味覺與嗅覺(一)/Taste and Smell (Part 1)

揭開「味覺」的神秘面紗:


1. 基本概念

  • 味覺是感知化學刺激的一種感覺
  • 味蕾分佈在舌頭上,需溶解於水、油或唾液方能感受
  • 科學界確認味覺能感受到五種基本味道:酸、甜、苦、鮮、鹹、脂肪。
  • 辣、涼、麻不屬於味覺,而是其他感覺細胞的產物


2. 咖啡的味覺探索

  • 咖啡含有酸、甜、苦等味道,風味50%來自先天條件。
  • 香酸味源於咖啡豆中的有機酸。
  • 刺激酸味是後加工或烘焙中的發酵作用。
  • 酸味和澀味主要來自咖啡中的綠原酸,烘焙過程中轉化成奎寧酸與咖啡酸。
  • 甜味來自咖啡豆的碳水化合物,成熟速度影響甜味濃度。

3. 烘焙的藝術

  • 咖啡風味50%來自後天加工烘焙
  • 梅納反應和焦糖化反應在140~165℃和160~200℃間發揮作用

4. 理解咖啡的口感

  •   醇厚度是濃度的表現,由可溶咖啡固體總含量(TDCS)定義。
  • 全脂牛奶和脫脂牛奶分別影響咖啡的濃稠感
  • 產地和處理法影響咖啡的醇厚度,帶來層次豐富的風味

5. 油脂感與澀感的角色

  • 脂質差異,阿拉比卡豆脂質高出60%
  • 濾紙和金屬濾網影響咖啡油脂,高油脂增添咖啡的濃郁感。
  • 澀感描述口腔乾燥或收斂感,與苦味容易混淆
  • 多酚如綠原酸與二咖啡奎寧酸連結澀感,同時咖啡因也是澀感的成因之一

結語

適度的澀感讓咖啡風味更豐富,而過多可能是萃取過度的表現

每一杯咖啡都是感官的冒險,引領我們穿梭在味覺的奇妙世界



Unveiling the Mystery of "Taste":


1. Basic Concepts

  • Taste is a sensation triggered by chemical stimuli.
  • Taste buds, located on the tongue, must dissolve in water, oil, or saliva to be perceived.
  • Scientists confirm the ability to perceive five basic tastes: sour, sweet, bitter, umami,  salty and Oleogustus.
  • Spiciness, coolness, and numbness are sensations on the tongue's surface, not tastes generated by taste buds.

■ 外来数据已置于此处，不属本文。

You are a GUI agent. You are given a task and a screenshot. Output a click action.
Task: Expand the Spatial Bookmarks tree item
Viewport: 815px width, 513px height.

2. Exploring the Taste of Coffee

  • Coffee contains flavors like sour, sweet, and bitter, with 50% of its taste influenced by inherent conditions.
  • Acidity arises from organic acids in coffee beans.
  • Stimulating acidity results from fermentation during post-processing or roasting.
  • Both sourness and bitterness originate from chlorogenic acids in coffee, transforming into quinic and coffee acids during roasting.
  • Sweetness comes from carbohydrates in coffee beans, and the ripeness speed affects sweetness intensity.


3. The Art of Roasting

  • Half of coffee's flavor comes from post-processing roasting.
  • Maillard reaction and caramelization occur optimally between 140–165°C and 160–200°C, respectively.


4. Understanding Coffee's Mouthfeel

  • Fullness indicates concentration, defined by Total Dissolved Coffee Solids (TDCS).
  • Full-fat and skim milk affect coffee thickness differently.
  • Origin and processing significantly impact coffee's fullness, bringing a rich layer of flavors.


5. Roles of Oiliness and Astringency

Arabica beans have 60% more lipids compared to Robusta beans.

  • Coffee oil filtration varies with paper and metal filters, affecting the perceived thickness.
  • Astringency describes dryness or a contracting sensation in the mouth, often confused with bitterness.
  • Polyphenols such as chlorogenic acids and diCQAs link to astringency, with caffeine contributing to this sensation.


Conclusion:

Balancing the right amount of astringency enhances coffee flavors, while excess may signal over-extraction.


Every cup of coffee is a sensory adventure, guiding us through the fascinating realm of taste.